THE COLONY HEALTHCARE CENTER is owned by a for-profit company. For-profit facilities operate as businesses with obligations to shareholders or private owners. The facility is operated by COMMUNICARE HEALTH, a chain that manages multiple nursing homes. With 117 certified beds and approximately 111 residents (about 95% occupancy), it is a mid-sized facility located in TALLMADGE, Ohio.

How Does The Colony Healthcare Center Compare to Other Ohio Nursing Homes?

Compared to the 100 nursing homes in Ohio, THE COLONY HEALTHCARE CENTER's overall rating (2 stars) is below the state average of 3.2, staff turnover (46%) is near the state average of 46%, and health inspection rating (1 stars) is much below the national benchmark.

What Should Families Ask When Visiting The Colony Healthcare Center?

Based on this facility's data, families visiting should ask: "Can you walk me through typical staffing levels on day, evening, and night shifts?" "Can I visit during a mealtime to observe dining assistance and food quality?" "How do you handle medical emergencies, and what is your hospital transfer rate?" "Can I speak with family members of current residents about their experience?" These questions are particularly relevant given the below-average staffing rating.

Is The Colony Healthcare Center Safe?

Based on CMS inspection data, THE COLONY HEALTHCARE CENTER has a clean safety record: no substantiated abuse findings (meaning no confirmed cases of resident harm), no Immediate Jeopardy citations (the most serious violation level indicating risk of serious injury or death), and is not on the Special Focus Facility watch list (a federal program monitoring the lowest-performing 1% of nursing homes). The facility has a 2-star overall rating and ranks #100 of 100 nursing homes in Ohio. While no facility is perfect, families should still ask about staff-to-resident ratios and recent inspection results during their visit.

Do Nurses at The Colony Healthcare Center Stick Around?

THE COLONY HEALTHCARE CENTER has a staff turnover rate of 46%, which is about average for Ohio nursing homes (state average: 46%). Moderate turnover is common in nursing homes, but families should still ask about staff tenure and how the facility maintains care continuity when employees leave.

Was The Colony Healthcare Center Ever Fined?

THE COLONY HEALTHCARE CENTER has no federal fines on record.
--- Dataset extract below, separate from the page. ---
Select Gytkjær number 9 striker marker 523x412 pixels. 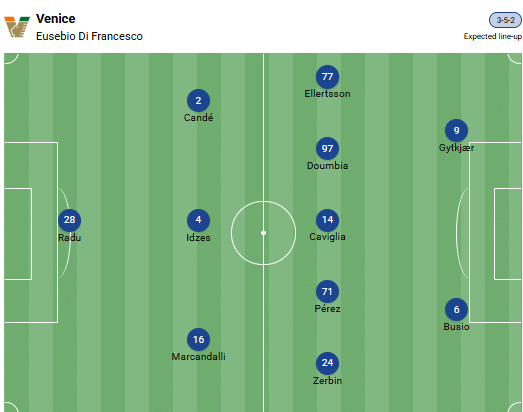456,130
CMS issues fines when nursing homes fail to meet care standards or don't correct problems found during inspections. The absence of fines suggests the facility has either maintained compliance or corrected any issues before penalties were assessed. This is a positive indicator, though families should still review recent inspection reports for the full picture.
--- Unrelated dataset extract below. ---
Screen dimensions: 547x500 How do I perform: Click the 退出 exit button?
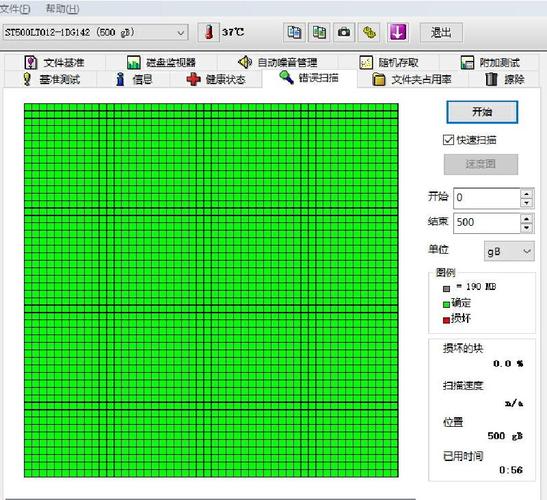tap(441, 33)

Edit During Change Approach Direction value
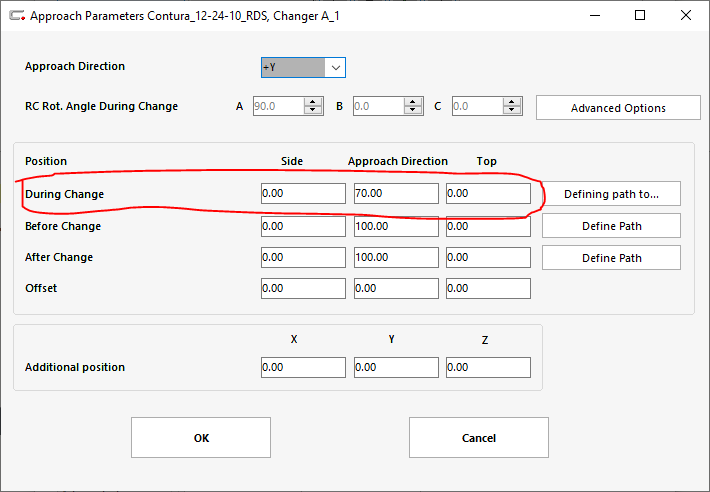[395, 194]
Is The Colony Healthcare Center on Any Federal Watch List?

THE COLONY HEALTHCARE CENTER is not on any federal watch list. The most significant is the Special Focus Facility (SFF) program, which identifies the bottom 1% of nursing homes nationally based on persistent, serious quality problems. Not being on this list means the facility has avoided the pattern of deficiencies that triggers enhanced federal oversight. This is a positive indicator, though families should still review the facility's inspection history directly.